Multi-level page tables—needed for efficient 4-GB address spaces. Otherwise, if PTE = 4 bytes, for 4KB, monolithic PT would be 4GB/1K= 4MB, expensive in memory.

The x86 32-bit paging system, a two-level paging system

 

A nice system, well adapted to use for any 32-bit OS you might wish to write, and in use by all the versions of UNIX on x86, plus Windows, to implement a “flat address space.”  The x86 also offers segmentation, but this is not in use by these OS’s, except in a very trivial way, so we will try to ignore it.

 

Note: good memory management for 64-bit OS’s is more challenging, and this system is not ready for that.  We’ll stick to 32-bit systems.

 

Uses 4K pages, and a group of 1024 (1K) pages uses one page table (or PT.)  1K*4K = 4M, so each page table specifies VA to PA mappings for 4M of VA space.  The SAPC has 4MB of usable memory because it has only one PT set up, plus a "page directory" to point to it. (In fact our SAPC systems have more than 4MB of memory, but it's not usable because of lack of PTs.)

Since it takes 1K blocks of 4M to make 4G, we see that there are (up to) 1K PTs for a full 32-bit address space.  Like pic on pg. 199.

 

Note: good memory management for 64-bit platforms is more challenging, and this system is not ready for that.  We’ll stick to 32-bit systems.

If there were only one PT, it would have to be huge, a waste of memory for tiny programs.  By using a two-level PT system, like Figure 4-12, pg. 208, the setup can be customized to the actual process configuration of memory.

 

x86 paging uses 4K pages, and a group of 1024 (1K) pages uses one page table (or PT.)  1K*4K = 4M, so each page table specifies VA to PA mappings for 4M of VA space.  Since it takes 1K blocks of 4M to make 4G, we see that there are (up to) 1K PTs for a full 32-bit address space.

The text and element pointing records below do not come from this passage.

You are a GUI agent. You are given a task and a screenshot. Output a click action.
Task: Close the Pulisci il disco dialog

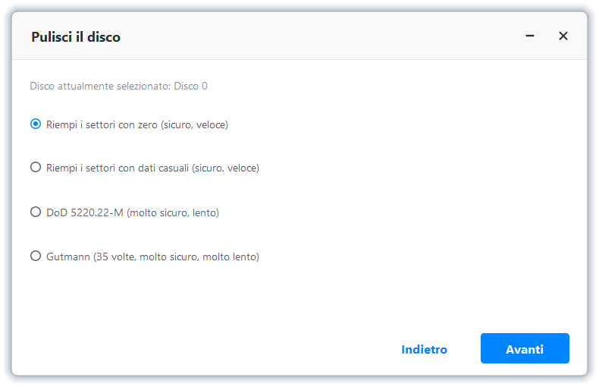tap(563, 36)
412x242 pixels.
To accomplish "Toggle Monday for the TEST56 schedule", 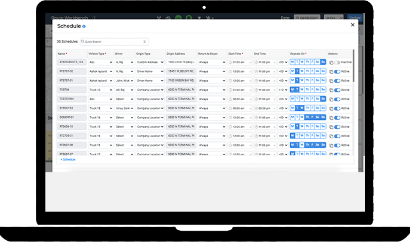I will click(292, 90).
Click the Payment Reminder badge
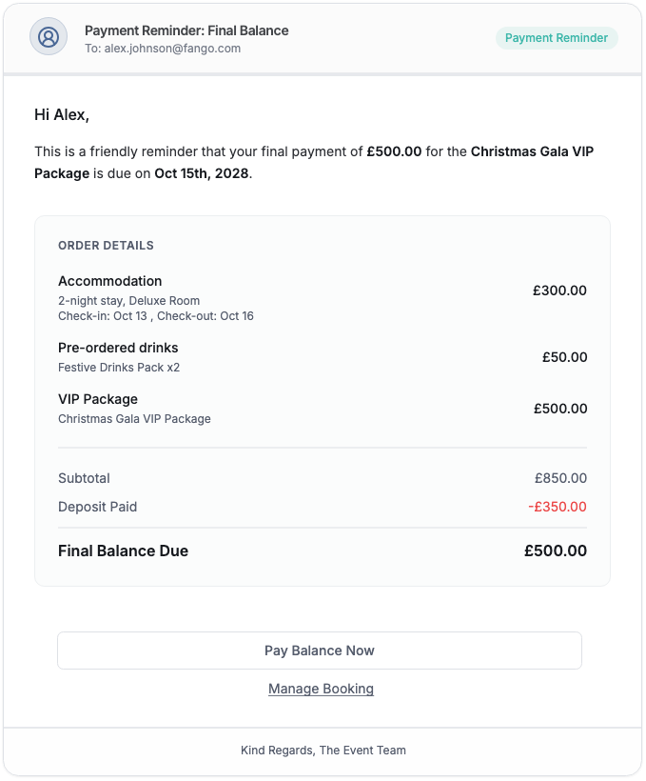The height and width of the screenshot is (781, 646). click(x=557, y=38)
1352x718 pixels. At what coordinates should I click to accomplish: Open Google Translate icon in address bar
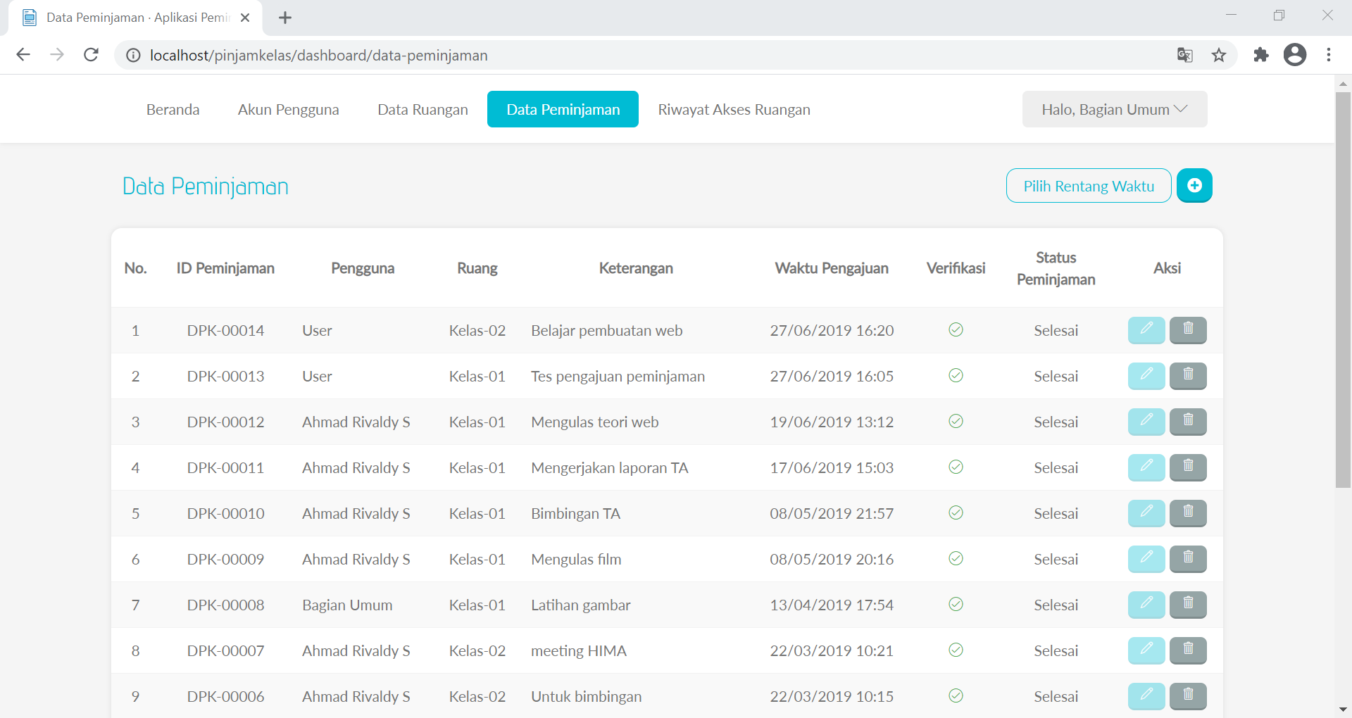(1186, 55)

The 1K PTs are located with the help of the page directory, the top-level page table.  Each lower-level PT has an entry in the page directory with the pfn of the PT to locate it.  These page directory entries are 4 bytes long, so the whole page directory fits in 4KB, or one page.

Similarly, each PT has one entry for each page, called a page table entry (PTE), also 4 bytes long.  The 1K entries of a PT also fit exactly in one 4KB page.

 

This system is much better than a monolithic single PT, because the page directory entries can be marked as "not present", meaning there is no PT needed for that area of virtual memory.